Our research team will help you fill out a questionnaire that includes, abdominal pain questionnaire, dyspepsia status questionnaire, psychological questionnaire, sleep pattern questionnaire, and your quality of life questionnaire. You need to undergo physiotherapy treatment with the InViSMa approach to evaluate the quality and quantity; (1) abdominal pain, (2) dyspepsia status, (3) psychological status, (4) sleep patterns and (5) your quality of life, between before treatment (pre-test treatment) and after treatment (post-test treatment), for 4 weeks. Where every week, the research team will evaluate the changes you feel during treatment. With this procedure, you are expected to participate in this physiotherapy treatment program 3 times a week for 4 weeks, with a duration of 30 minutes per treatment session.
- 4 weeks of the study
For 4 weeks, researcher will gently apply the InViSMa treatment to you abdomen, at a dose of 3 times a week for 30 minutes. In the application of InViSMa, you are asked to participate in partially removing your clothes to the extent of your abdomen according to the area to be treated. At the end of each treatment session (1 treatment session 3 times a week), our research team will evaluate the results of the treatment given to you, by filling out (check-list) the questionnaire that you have agreed to, objectively according to the changes you feel.
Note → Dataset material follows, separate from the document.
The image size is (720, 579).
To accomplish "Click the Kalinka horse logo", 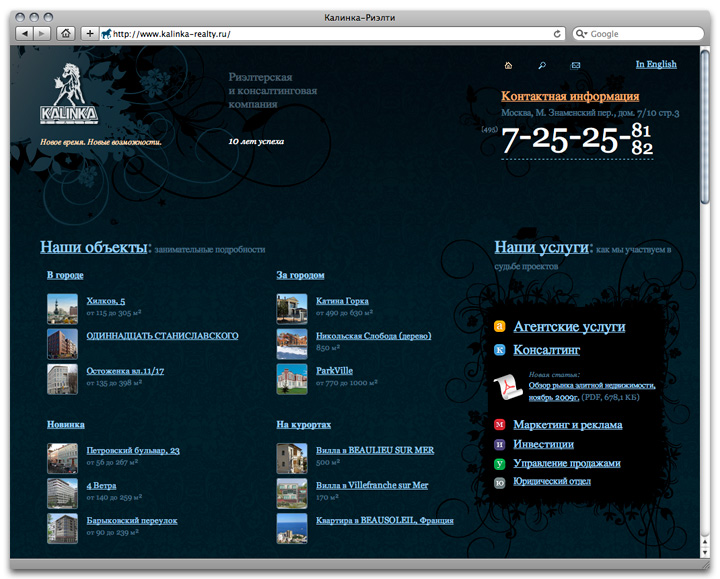I will coord(69,93).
Integrated visceral and spinal manipulation (InViSMa)
This treatment will be using in intervention group as a treatment in adults patient with functional dyspepsia for 4 weeks (3 times a week) with a duration 45 minutes per session. The first, patients underwent spinal manipulation techniques to the mid-cervical spine (the origin of the phrenic nerve, C3-C5), and the thoraco-lumbar spine (the origin of the lesser splanchnic nerve and the levels of the diaphragmatic insertion (T5-L2) for 15 minutes. The secondly, followed by visceral manipulation of the gastroduodenal in the three plane of motion (sagittal plane, frontal plane and transverse plane) for 30 minutes.
Integrated abdominal massage and spinal manipulation (InVaSMa)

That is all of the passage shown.